Don't I Know?
"A person’s age, sex, race, income, geographic location, nationality, and educational level have only trivial correlations with happiness, typically explaining less than 2% of the variance. An important exception is that hungry, diseased, oppressed people in developing nations tend to be slightly less happy – but once they reach a certain minimum standard of calorie intake and physical security, further increases in material affluence do not increase their happiness very much."
Geoffrey Miller, American evolutionary psychologist
*********
Dear Kate,
The moment I first questioned my faith was when I realized life is so full of meaning but I wanted so little of it.
But I will need to qualify this claim, twice, to almost correct it.
First, there was no "faith" to speak of. It was more like a lifestyle, a way of upbringing that I saw no reason to go through any trouble to bring anyone down with my questioning it. If it has done me any good I wouldn't know what then, and if bad, not enough for me to protest.
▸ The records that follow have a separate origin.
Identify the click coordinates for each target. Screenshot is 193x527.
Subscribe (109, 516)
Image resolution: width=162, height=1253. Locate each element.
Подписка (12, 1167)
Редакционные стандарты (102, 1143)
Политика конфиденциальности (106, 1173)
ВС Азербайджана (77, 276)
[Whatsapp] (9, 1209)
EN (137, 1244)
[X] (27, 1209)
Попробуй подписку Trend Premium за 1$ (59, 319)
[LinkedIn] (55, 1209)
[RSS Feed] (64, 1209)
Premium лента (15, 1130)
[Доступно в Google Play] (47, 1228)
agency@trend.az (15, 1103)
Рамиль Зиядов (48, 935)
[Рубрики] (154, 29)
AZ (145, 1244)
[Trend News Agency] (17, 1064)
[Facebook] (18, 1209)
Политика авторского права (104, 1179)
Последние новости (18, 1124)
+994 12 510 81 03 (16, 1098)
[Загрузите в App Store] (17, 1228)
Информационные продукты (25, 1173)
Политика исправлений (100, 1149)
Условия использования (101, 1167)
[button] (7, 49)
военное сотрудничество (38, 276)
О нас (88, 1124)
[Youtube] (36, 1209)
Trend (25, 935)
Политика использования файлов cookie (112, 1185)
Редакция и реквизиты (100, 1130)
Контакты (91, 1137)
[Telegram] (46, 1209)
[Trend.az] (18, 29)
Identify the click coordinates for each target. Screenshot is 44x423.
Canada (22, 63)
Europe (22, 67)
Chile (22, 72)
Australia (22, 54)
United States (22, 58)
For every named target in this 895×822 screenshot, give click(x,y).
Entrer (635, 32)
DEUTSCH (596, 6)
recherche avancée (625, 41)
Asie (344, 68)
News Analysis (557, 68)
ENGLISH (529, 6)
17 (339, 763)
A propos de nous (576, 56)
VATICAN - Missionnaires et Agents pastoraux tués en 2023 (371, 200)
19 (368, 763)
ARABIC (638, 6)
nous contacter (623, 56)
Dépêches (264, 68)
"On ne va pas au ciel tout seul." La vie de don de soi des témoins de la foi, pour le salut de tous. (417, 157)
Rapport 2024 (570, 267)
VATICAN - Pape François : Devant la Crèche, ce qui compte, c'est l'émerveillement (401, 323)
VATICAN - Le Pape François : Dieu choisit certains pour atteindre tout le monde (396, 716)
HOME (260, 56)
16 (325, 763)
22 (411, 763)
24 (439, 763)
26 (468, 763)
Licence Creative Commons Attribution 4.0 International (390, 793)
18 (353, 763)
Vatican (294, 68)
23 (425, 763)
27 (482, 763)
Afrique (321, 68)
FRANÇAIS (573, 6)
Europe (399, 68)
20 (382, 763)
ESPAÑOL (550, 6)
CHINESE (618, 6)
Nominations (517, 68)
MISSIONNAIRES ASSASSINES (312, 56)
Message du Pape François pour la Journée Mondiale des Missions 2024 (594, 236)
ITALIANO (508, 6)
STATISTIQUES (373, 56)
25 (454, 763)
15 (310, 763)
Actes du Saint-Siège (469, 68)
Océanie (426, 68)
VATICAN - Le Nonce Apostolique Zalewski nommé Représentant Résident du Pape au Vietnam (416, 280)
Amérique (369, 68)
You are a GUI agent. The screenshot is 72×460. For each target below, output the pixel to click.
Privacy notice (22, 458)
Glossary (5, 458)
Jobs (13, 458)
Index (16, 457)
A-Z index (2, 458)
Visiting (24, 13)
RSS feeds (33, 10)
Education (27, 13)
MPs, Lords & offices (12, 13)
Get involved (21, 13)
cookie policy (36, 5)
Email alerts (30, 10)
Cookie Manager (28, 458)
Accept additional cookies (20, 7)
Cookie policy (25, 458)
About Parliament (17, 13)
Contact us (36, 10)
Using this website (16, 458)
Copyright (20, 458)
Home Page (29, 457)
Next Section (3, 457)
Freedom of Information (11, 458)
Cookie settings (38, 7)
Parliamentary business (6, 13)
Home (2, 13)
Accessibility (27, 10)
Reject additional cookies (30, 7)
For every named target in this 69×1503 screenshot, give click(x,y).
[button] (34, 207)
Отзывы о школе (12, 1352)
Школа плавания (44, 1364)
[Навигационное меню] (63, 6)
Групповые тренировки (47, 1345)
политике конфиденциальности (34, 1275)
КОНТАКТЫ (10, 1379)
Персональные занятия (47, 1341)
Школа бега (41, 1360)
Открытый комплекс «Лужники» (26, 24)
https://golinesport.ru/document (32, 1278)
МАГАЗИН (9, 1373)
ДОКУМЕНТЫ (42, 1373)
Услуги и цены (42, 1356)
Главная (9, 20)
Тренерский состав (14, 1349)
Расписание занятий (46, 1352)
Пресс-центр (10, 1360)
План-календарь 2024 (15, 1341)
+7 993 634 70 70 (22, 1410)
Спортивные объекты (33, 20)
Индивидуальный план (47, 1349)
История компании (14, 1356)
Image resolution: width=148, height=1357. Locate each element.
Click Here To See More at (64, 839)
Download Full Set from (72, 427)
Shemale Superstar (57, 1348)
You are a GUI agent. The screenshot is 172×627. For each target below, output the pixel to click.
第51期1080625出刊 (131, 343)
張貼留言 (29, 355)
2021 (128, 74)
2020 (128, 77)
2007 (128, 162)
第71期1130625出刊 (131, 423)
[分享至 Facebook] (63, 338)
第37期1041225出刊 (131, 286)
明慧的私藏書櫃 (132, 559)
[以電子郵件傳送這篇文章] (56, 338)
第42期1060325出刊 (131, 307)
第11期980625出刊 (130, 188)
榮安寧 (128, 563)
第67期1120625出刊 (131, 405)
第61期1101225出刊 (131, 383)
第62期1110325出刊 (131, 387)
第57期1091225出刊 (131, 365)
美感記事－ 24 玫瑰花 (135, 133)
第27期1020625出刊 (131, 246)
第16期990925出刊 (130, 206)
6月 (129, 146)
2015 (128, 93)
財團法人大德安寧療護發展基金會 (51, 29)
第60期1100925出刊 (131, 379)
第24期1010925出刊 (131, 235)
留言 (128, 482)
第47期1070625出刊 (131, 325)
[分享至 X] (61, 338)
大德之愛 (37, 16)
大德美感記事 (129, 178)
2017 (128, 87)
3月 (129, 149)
Second, it wasn't really that I wanted so little of this meaning-full life, but my way of understanding it, deeply shaped by my "faith," entailed no such pursuit of fullness. "Faith" then was like a subscription to a limited set of good ideas, mostly has nothing to do with this life, more like an insurance policy against some odds that were less threatening than the meaninglessness of my next minute.
"What is the meaning of life?" I don't remember growing up ever hearing anyone asking that, in so many words. The truth is, not even now. Not at work, not at church, not around dinner table, any dinner table. Don't ask. Don't tell. Mostly, don't show. Don't let on that you don't know it: just keep doing things to live like you do. Fight the stigma of your confused, depressed, and lonely state, but don't let anyone undo your pride, your right to live on so little. Little is good. We can control little. Little us with our little life, we call that security, even peace.
I am sharing with you above one of my favorite songs. You'll say, Not another Mandarin song, something I won't understand, even with the help of Google Translate! And I will need to correct you, twice.
First, it is not Mandarin, it is Taiwanese Hokkien. Second, you are not alone in not understanding it: I didn't know a single word of this song either, because I do not know Hokkien. I said I "didn't" because now I do, after watching this video I've found online, about an hour ago. I can read the Chinese characters, which sound nothing like Cantonese or Mandarin.
I fell in love with this song way before I knew what on earth Michelle Pan was longing about. But I knew she was longing. After listening to it all these years I can actually sing along with her in Hokkien, without, that's right, knowing a single word she sang. And cried too.
To say I don't know a song just because I can't pin down the words is like a poor man saying happiness is a luxury, or a rich woman complaining she can't afford not doing enough to keep affording her happiness. I could have easily looked up the lyrics. So why didn't I?
The moment when I first had faith, started to learn to trust, was when I realized life is so full of meaning and I wanted all of it.